Based on the mail I’ve been getting, there’s a lot of confusion about the rules governing deposits and redeposits to get credit for prior service in determining your eligibility to retire and having that time used in your annuity computation when you retire. In this column, I’ll deal with the rules that apply to Civil Service Retirement System and CSRS Offset employees. In my next column, I’ll do the same for Federal Employees Retirement System employees.
The term “nondeduction service” applies to any period of federal government employment where retirement deductions weren’t taken from your pay. If you are a CSRS and CSRS Offset employee, you can make a deposit to get credit for that nondeduction service. The deposit equals the amount of the contributions you would have made to the Civil Service Retirement and Disability Fund if your job been covered by CSRS, plus accrued interest.
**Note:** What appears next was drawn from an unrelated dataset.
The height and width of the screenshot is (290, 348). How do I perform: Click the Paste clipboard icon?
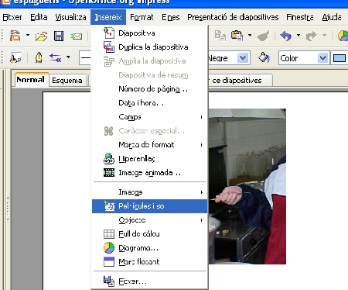pyautogui.click(x=237, y=36)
If you are covered by CSRS or CSRS Offset when you retire, most kinds of federal government employment that aren’t covered by CSRS count toward the years of service needed to be eligible to retire. That includes federal government employment where only Social Security deductions were taken from your pay. It also includes employment covered by another federal retirement system, such as the Foreign Service, as long as you aren’t receiving any benefits for that time under the other system.
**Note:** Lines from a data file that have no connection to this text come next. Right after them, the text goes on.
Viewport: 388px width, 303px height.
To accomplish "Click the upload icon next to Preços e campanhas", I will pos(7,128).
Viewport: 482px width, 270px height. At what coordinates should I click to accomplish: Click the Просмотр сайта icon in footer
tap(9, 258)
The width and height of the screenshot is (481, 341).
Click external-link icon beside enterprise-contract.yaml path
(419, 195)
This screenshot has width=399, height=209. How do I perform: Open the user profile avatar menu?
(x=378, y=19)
When you performed that nondeduction service has a significant effect on the way it will be treated.
If you had any nondeduction service before Oct. 1, 1982, you’ll get credit for that time in determining your eligibility to retire; however, unless you make a deposit, your annuity will be reduced by 10 percent of the amount you would have paid into the fund, plus interest.
If you had any nondeduction service on or after Oct. 1, 1982, it, too, will be creditable for determining your eligibility to retire; however, if you don’t make a deposit to get credit for that time, it won’t be used in the computation of your annuity.
With one important exception, if you ever separated from the federal government, took a refund of your CSRS retirement contributions, and later returned, you’ll have to redeposit that money, plus accrued interest, before the time can be used in the computation of your annuity. However, if you don’t make the redeposit, you will still get credit for the time in determining your length of service for retirement, as well as for determining your “high-3.” Your high-3, is the average of your three highest consecutive years of average pay, regardless of when they occurred in your career.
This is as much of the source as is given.